Herzstück der Infrastruktur ist eine einheitliche digitale Zugangsstelle, die auf Ebene der Mitgliedstaaten eingerichtet wird. Sie dient als Zugangstor, über das Behörden auf Buchungsdaten der Portale zugreifen und sich über die Zahl der Nächte und der Gäste schlau machen. Das zweite zentrale Element sind die Registrierungsnummern, deren Verteilung in Stuttgart schon länger erfolgt, aber eben nicht alle Vermieter interessiert.
Unter das Zweckentfremdungsverbot fällt bekanntlich auch, Wohnungen über einen längeren Zeitraum leer stehen zu lassen. Grund hat auch hier gute Nachrichten verkündet: Der Verwaltungsgerichtshof (VGH) Mannheit hat nun entschieden, dass auch eine Wohnung, die schon vor Inkrafttreten der Satzung 2016 leer gestanden hat – und immer noch leer steht –, gegen das Verbot verstößt. Der Mietervereinsvorsitzende Rolf Gaßmann freut sich, „denn die Landesregierung sah das bisher anders“. Er hielt es schon immer für abwegig, dass achtmonatiger Leerstand bestraft werden könnte, ein seit acht Jahren währender dagegen nicht.
Die Stadt hat seit 2016 insgesamt 2257 Verfahren gegen Vermieter eingeleitet, in 389 Fällen seien „nachweislich“ zweckentfremdete Wohnungen zurückgewonnen worden. Die Zahl ist nach Ansicht der Ausschussmitglieder so überschaubar wie die rund 30 000 Euro Bußgeld. Rainer Grund versuchte im Ausschuss deutlich zu machen, dass Ziel seines Teams nicht Schikane sei, sondern die Vermieter im Informationsgespräch zu überzeugen, ihre Wohnungen wieder zu belegen. Gelinge dies, fließe das nicht in die Erfolgsbilanz ein.

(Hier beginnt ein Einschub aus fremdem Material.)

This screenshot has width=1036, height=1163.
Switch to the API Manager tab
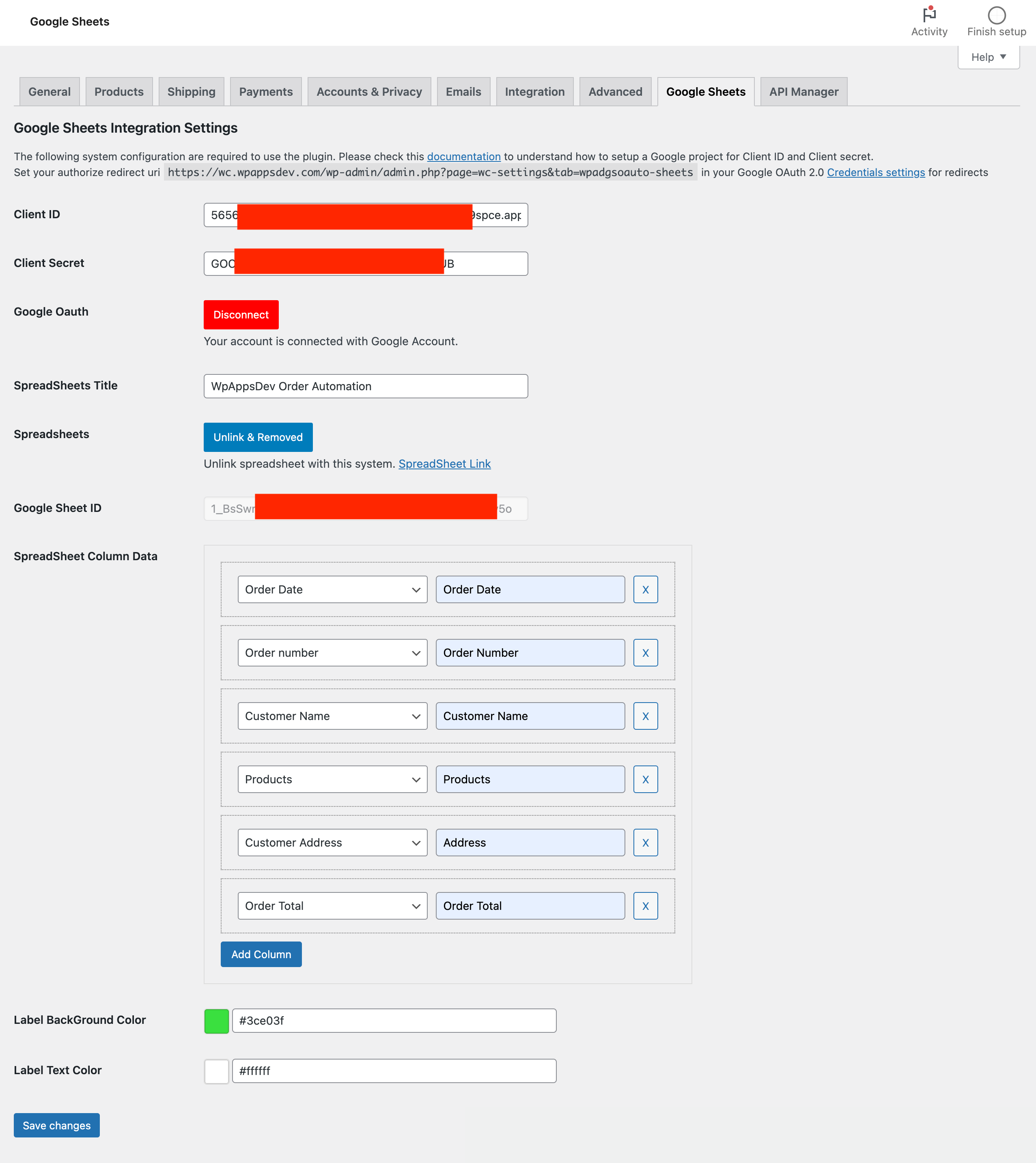(803, 91)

Von einem „Erfolg“ wollte Luigi Pantisano, anders als die Vertreter der meisten anderen Fraktionen, nicht sprechen. Der Linke-Stadtrat verwies auf die im Zensus ermittelte Zahl von 11 000 leer stehenden Wohnungen in Stuttgart – eine Zahl, die sich seit der letzten Volkszählung nicht verändert hat und fünfmal so hoch ist wie das Neubauziel der Stadtverwaltung, das sie derzeit auch noch verfehlt. Ein Wert von rund 3,5 Prozent des Wohnungsbestands lässt sich nach Ansicht des Pestel-Instituts schon deshalb nicht mit der von Michael Schrade (Freien Wählern) angeführten Fluktuationsreserve für aktuelle Umzüge und Sanierungen begründen, weil es in einer Studie ermittelte, dass 4200 Wohnungen länger als ein Jahr leer stehen. Sie würden dem Markt definitiv nicht mehr zur Verfügung stehen.
Während sich CDU, Freie Wähler und FDP dagegen verwahrten, Wohnungsbesitzer unter Generalverdacht zu stellen, verbotenen Leerstand zu produzieren, hat sich bei den Fraktionen des ökosozialen Bündnisses der Eindruck verfestigt, das Baurechtsamt müsste mehr Motivation an den Tag legen, um die Erfolgsquote zu erhöhen. Die Bezirksvorsteherin von Mitte, Veronika Kienzle (Grüne), die weiß, wie der Zusammenhalt in Gebäuden bröckelt, wo jede dritte Wohnung leer steht, plädiert für eine Kampagne gegen Leerstand. Und sie meint damit nicht noch einen Aufruf, unvermietete Wohnungen und Häuser zu melden, sondern eine Aktion, die positiv an das Verantwortungsgefühl von Hauseigentümern appelliert. Sie hofft, dass die Baurechtsbehörde nun nicht bis Mai 2026 wartet, um in die Gänge zu kommen.